The issue here was many-fold. For one thing, the staff member was reacting to the effects of the problem (the blow-ups) instead of the cause of the problem (the child’s processing dysfunction, plus the ongoing presence of situations that fed into the blow-ups). For another thing, the staff member believed that she had a lot more ownership of the solution to the problem than she did. She probably also likely believed that the child had a lot more ownership of the cause of the problem than he did. But although the child rarely meant to get so upset or angry, he still had to have some responsibility for what he did, otherwise he would end up reneging on most of his personal responsibility and go from being a child with a problem to being a brat with a problem.

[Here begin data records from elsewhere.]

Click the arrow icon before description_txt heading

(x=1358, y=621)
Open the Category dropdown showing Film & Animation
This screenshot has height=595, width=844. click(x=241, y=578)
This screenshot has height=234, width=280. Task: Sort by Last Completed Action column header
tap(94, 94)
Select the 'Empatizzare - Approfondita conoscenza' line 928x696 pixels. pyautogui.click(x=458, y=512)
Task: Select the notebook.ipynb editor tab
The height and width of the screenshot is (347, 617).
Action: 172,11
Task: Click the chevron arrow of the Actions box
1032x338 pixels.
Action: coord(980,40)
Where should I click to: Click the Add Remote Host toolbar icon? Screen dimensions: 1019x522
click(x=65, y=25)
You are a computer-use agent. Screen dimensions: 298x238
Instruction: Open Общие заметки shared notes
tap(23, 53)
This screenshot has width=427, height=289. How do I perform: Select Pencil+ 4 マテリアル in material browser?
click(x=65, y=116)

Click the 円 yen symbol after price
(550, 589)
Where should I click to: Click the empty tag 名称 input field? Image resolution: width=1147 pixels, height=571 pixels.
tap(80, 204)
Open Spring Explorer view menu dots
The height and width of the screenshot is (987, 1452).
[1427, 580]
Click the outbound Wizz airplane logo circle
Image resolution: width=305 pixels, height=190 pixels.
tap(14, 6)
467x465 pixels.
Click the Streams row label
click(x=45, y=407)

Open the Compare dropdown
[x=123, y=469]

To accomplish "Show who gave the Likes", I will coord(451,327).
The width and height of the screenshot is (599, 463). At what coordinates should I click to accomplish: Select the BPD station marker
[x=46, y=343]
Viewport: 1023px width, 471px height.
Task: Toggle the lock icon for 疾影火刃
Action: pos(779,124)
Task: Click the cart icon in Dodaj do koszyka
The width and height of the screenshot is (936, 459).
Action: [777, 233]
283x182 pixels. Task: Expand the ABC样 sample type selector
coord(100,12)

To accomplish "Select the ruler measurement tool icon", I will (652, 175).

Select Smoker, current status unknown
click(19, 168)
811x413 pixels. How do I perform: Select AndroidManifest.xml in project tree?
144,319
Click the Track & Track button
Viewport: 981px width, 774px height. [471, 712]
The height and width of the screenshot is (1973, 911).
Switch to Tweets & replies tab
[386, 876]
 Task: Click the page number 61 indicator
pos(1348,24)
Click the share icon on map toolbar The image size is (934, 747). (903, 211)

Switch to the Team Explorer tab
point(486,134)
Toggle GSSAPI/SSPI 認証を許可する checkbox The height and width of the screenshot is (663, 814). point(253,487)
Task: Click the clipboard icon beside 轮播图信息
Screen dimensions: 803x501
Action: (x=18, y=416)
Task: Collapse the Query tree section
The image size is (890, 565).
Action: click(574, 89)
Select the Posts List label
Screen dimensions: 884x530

It’s one of those weird little subconscious glitches in our brains that leads us to make fundamental attribution errors – our own lapses are caused by environmental reasons (“I of course couldn’t help but be incoherent as the heat and noise was making me tired”), but other’s lapses are caused by their moral failing (“but she was being foolish”). Staff members, teachers and other people usually assign successes to themselves, and failures to the children.
But in real life, education “takes two to tango” – both the teacher and the student need to work at the process. So does engaging in arguments – the second person has to continue to give the first person enough responses that reinforce all the hollering and carrying-on.
Diffusing these explosive situations is difficult. We have to figure out just when a child is being truly manipulative, and when it’s some kind of cognitive dysfunction, and when it’s a child with some kind of cognitive dysfunction that on that day is just being manipulative – life is messy! Sometimes we can identify what kinds of situations tend to spark these meltdowns, and then during a good time, discuss with the child what ways we could work with them to change things so they would be less problematic. We can also defuse or at least reduce those meltdowns by not giving into the power struggles. We have to remain compassionate, but detached. Be calm, remove extra people from the situation, give plenty of personal space, have open and friendly body language to reduce the feeling of threat, even be silent sometimes to let the argument fizzle out. After the child has calmed down then we can reflect with them in an objective manner about what happened, what needs to be done to rectify the problem by restitution to the others who were involved, and work proactively to reduce such future events.
But as I redirected the boy from flicking bits of paper to flicking pool water, I realised that I would not be able to “make” the other staff member understand something until she was ready to look beyond the necessity for “not letting” him do something. I could not control her need to “win” the argument any more than she could control his need to not quit an activity when it was time to leave.